Monday 10 September 2007

Dealing With Imperfect People

The first rule, when it comes to dealing with imperfect and flawed people is simple; humility.

When you're being corrected, directed, appraised or criticised, you can guarantee that the person doing it to you is imperfect. Without humility, there's scope to say 'who does he think he is saying that when I've seen him....' or 'how dare she tell me to do that, I've never seen her...'.

But with humility, you can quietly accept the words of the roughest of rouges by seeing the rough diamond through the fog of western lusts and accepting them as who and what they are.

But why humility? Humility allows you to see your own flaws and in that, the futility of an argument which pits the other person's right to say something against your own to not have to listen to it. Humility puts the rights of the self aside and finds peace in a deeper truth than that of who can have the last word in a battle where nobody is truly 'right'.

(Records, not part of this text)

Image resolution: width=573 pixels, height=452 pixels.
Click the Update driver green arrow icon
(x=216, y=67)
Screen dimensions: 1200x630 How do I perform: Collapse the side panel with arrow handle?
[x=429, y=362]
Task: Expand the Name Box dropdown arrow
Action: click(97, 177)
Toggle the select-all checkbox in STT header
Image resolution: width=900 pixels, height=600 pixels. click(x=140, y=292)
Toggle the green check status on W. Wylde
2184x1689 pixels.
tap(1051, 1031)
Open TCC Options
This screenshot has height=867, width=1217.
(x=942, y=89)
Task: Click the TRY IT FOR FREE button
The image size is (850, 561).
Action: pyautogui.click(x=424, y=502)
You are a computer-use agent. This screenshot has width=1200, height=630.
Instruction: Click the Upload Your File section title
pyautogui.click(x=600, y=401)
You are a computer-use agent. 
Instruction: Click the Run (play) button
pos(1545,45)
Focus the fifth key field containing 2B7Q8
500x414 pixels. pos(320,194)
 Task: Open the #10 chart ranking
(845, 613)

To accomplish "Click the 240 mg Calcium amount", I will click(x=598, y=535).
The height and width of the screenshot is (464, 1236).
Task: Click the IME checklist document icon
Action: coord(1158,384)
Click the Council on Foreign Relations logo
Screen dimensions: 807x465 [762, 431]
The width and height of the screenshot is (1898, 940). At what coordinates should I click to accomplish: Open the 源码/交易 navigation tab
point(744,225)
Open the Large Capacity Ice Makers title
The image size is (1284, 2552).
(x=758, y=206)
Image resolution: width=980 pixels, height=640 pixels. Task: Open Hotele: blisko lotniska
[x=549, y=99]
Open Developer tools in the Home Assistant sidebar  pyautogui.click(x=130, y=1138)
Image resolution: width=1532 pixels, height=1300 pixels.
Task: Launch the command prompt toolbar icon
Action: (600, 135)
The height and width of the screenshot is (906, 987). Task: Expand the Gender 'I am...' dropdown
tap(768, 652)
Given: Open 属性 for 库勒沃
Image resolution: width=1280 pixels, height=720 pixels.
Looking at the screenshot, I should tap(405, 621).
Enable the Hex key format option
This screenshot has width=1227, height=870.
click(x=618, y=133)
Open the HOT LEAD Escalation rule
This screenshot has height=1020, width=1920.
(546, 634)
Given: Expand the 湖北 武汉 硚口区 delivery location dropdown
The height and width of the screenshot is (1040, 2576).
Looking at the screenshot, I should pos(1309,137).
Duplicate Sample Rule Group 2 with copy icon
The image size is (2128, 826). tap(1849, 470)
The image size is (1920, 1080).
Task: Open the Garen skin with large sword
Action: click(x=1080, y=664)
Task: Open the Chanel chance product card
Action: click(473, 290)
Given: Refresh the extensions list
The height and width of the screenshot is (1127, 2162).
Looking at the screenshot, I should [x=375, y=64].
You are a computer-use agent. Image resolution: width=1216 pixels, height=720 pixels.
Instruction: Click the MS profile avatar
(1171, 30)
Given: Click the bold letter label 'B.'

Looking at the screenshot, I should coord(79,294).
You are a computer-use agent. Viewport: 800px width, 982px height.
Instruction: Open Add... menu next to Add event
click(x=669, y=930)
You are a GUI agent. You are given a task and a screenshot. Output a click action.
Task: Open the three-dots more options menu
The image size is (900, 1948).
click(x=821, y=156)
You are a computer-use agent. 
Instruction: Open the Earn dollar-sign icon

This isn't about being a weak doormat, it's about being strong and that is why you find it harder to stay quiet than to speak up and tell him how wrong he is in the same way as it is harder to hold a weight at arm's length than to let it rest by your side.

Very often, you'll find yourself at the receiving end of a barrage of noisy imperfection, but you'll find truth in silence.

Humility rarely makes a noise. When it does, it whispers so that only the still can learn its peaceful secrets.